The judge listened to my testimony and heard the danger. He ordered a temporary guardian who would monitor the patient's medications and consent, in his place, to medical and psychiatric treatment. The guardianship would be reevaluated after 60 days. I felt I had performed a good service. All the more when my patient thanked me and shook my hand.
The art of inviting the courts into psychiatric treatment is in preserving a relationship with the patient, despite the adversarial nature of the process.
It isn't always easy for me to choose sides. The hardest cases are those in which the danger is more remote, and I question how much psychiatry can truly offer the patient in exchange for dependence.
What if the medicines work poorly or inflict severe side effects? What if the patient's life, albeit colored by the limitations and dangers that attend mental illness, is nonetheless more full than it would be once legally bound to the system?

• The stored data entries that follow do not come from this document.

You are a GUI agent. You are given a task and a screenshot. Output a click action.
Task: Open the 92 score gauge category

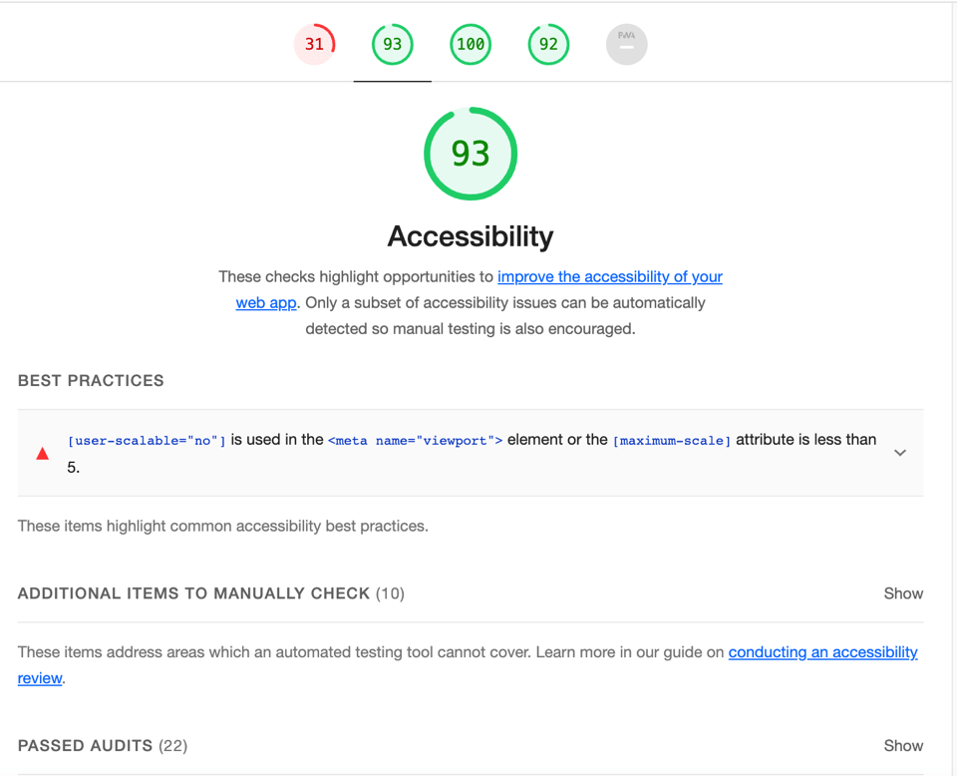(548, 44)
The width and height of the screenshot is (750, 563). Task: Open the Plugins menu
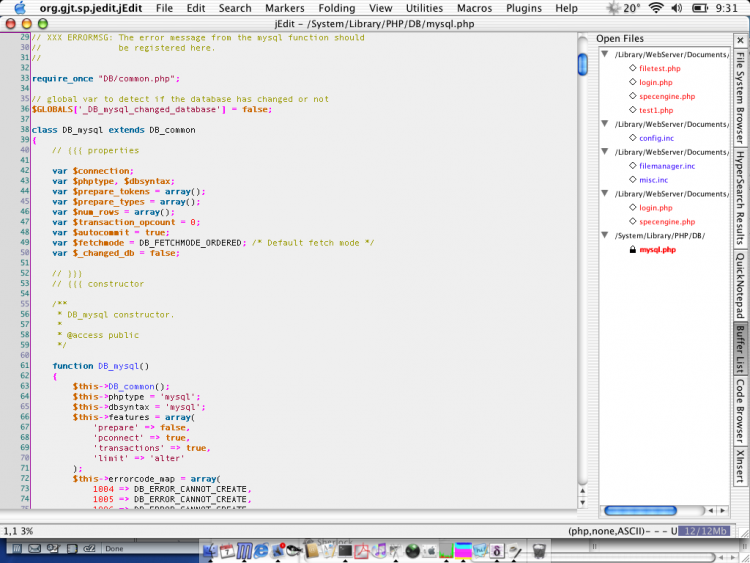(x=524, y=8)
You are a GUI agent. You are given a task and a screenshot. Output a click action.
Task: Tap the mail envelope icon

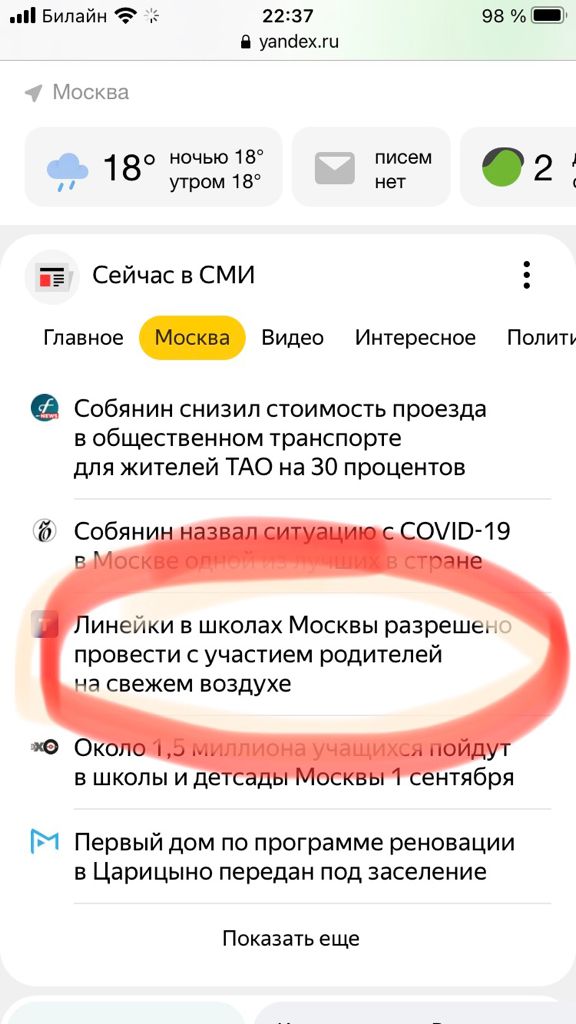click(x=334, y=168)
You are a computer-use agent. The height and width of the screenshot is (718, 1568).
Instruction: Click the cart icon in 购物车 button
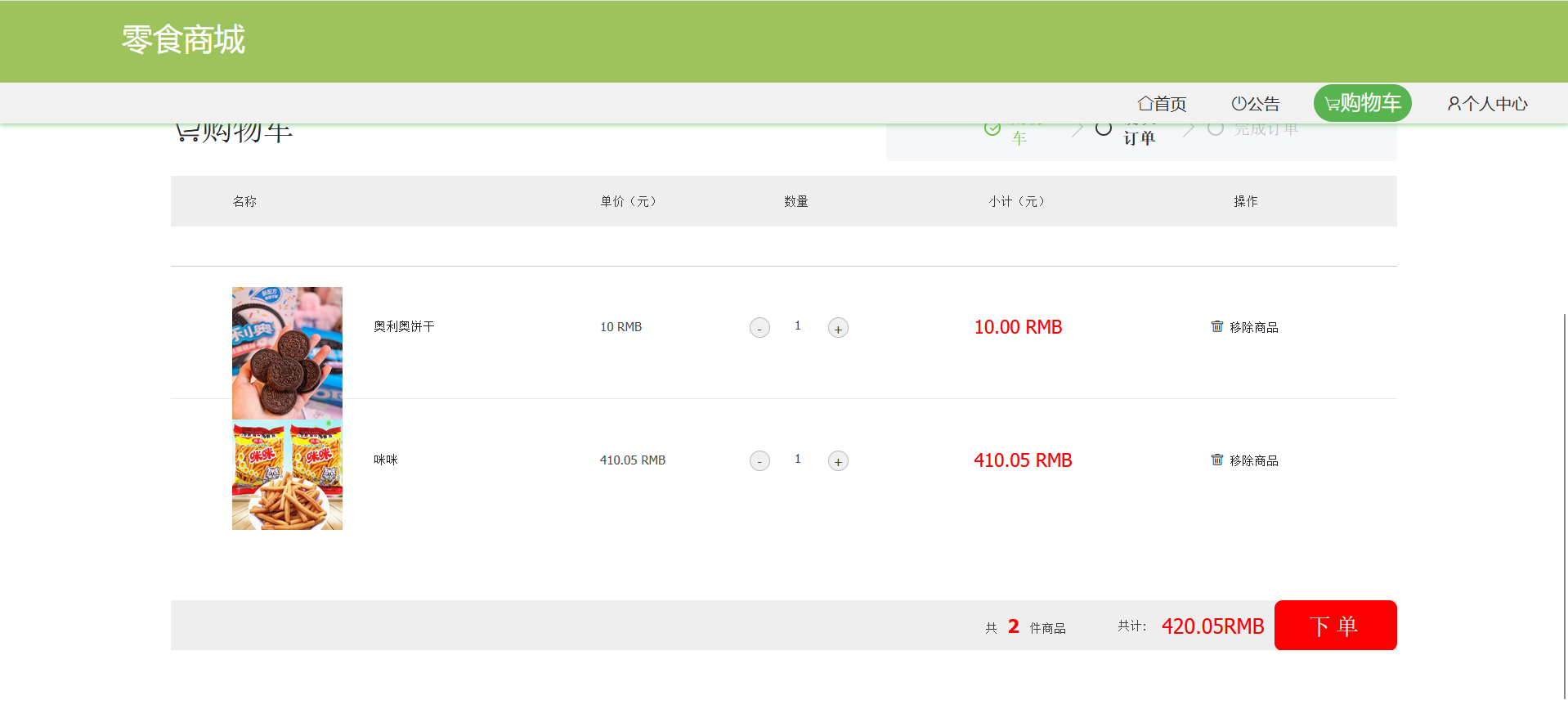[1332, 104]
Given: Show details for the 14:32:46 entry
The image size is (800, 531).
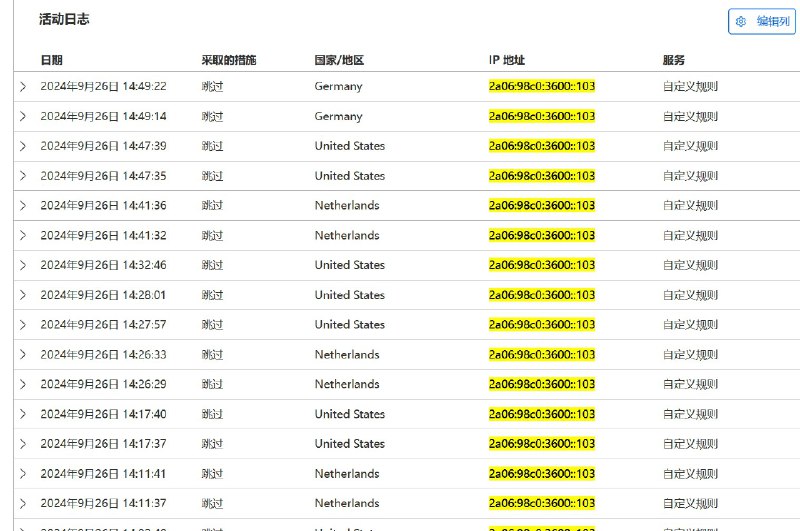Looking at the screenshot, I should tap(23, 265).
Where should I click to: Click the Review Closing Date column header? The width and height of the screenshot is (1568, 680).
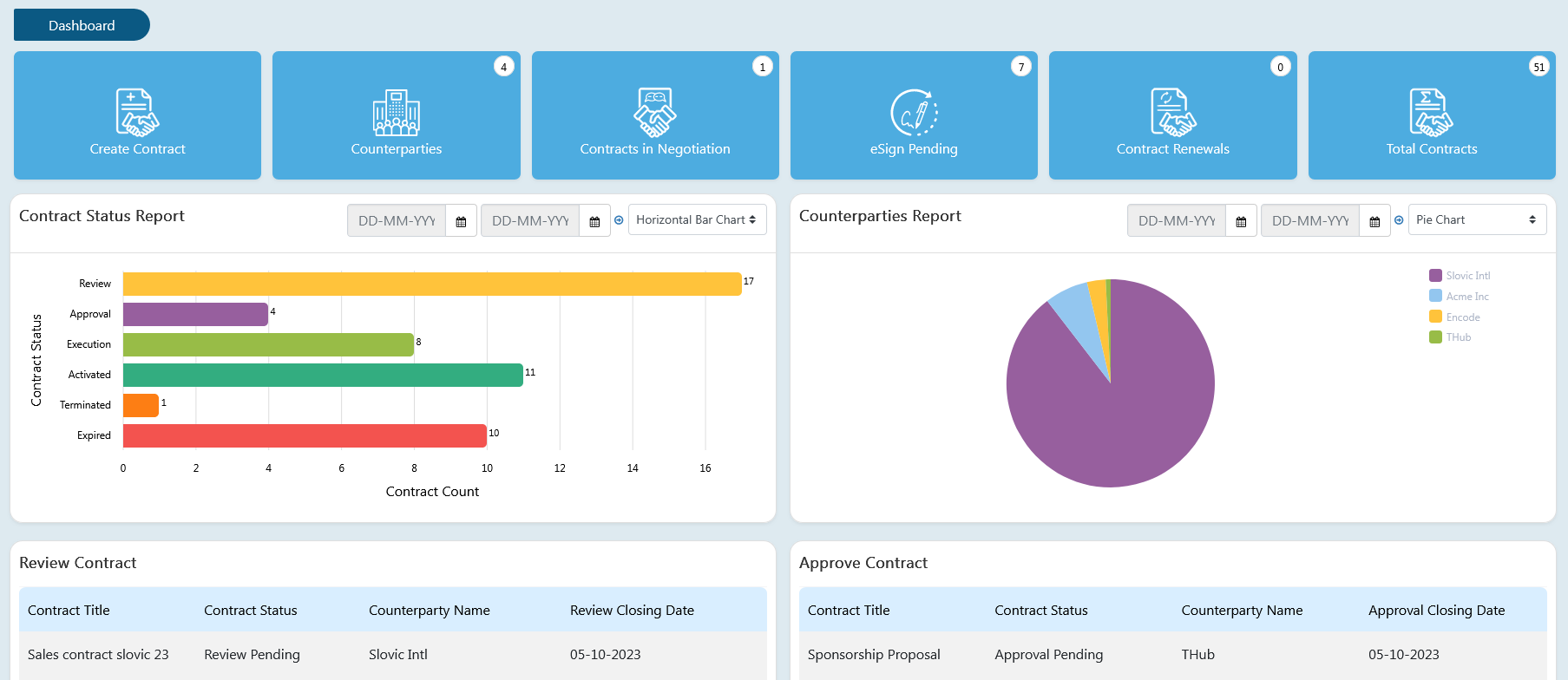coord(632,611)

In such cases, I am relieved that decisions to pursue guardianship are made by a treatment team, including senior physicians, and that the judge -- not the medical expert -- is the final arbiter. I take an emotional step back.
I cared for an elderly man who suffered from mania, a disorder of mood marked by too much energy, a disturbing rush of ideas and, often, grossly impaired judgment. He read voraciously, traveled state-to-state and especially enjoyed discussing, at lightning speed, current events. Unfortunately, he also trespassed frequently and approached random strangers as friends. Rejecting the notion that he was ill, he refused all medications and energetically argued that he should be allowed to leave the hospital.
Reigning this patient in hurt me because I found his intellect lively and his nai vete' charming. I was moved by his protest for freedom. It took guidance from the treatment team to help me balance the benefits of maintaining his free choice against the risks of his innocence in an unfriendly world. They helped me to see the pain behind his seemingly carefree demeanor and to see his illness as the real impediment. We proceeded successfully toward treatment. But I felt uneasy all along the way.
Sometimes, however, it becomes clear to me that the best thing to do is to step aside. One of my patients, a young woman, was admitted to the ward with bizarre religious preoccupations. She was preparing, through diet and prayer, for an impending Armageddon. She heard voices that she understood as friendly spirits. She had pledged herself to a communal religious home where she said she felt safe. The patient's psychiatric history included treatment with a dozen antipsychotic medicines that had failed to blunt other hallucinations and delusions.
My initial instinct was to do something, to defend reality. But ultimately, I supported her discharge from the ward.
The fact was that whatever structure my patient's religious beliefs were providing was helping her, hallucinations and all, better than hospitals or medicines ever had.
Part of becoming a psychiatrist has been learning to use the techniques and tools at my disposal. Partnership with the law is an important one. Knowing how to use the courts is an invaluable skill in fighting mental illness.
An equal challenge, however, has been learning when to sit back, to listen to the wonderful, if sometimes painful, diversity of human experience, and to let well enough alone.
Keith Russell Ablow is a resident in psychiatry at New England Medical Center in Boston.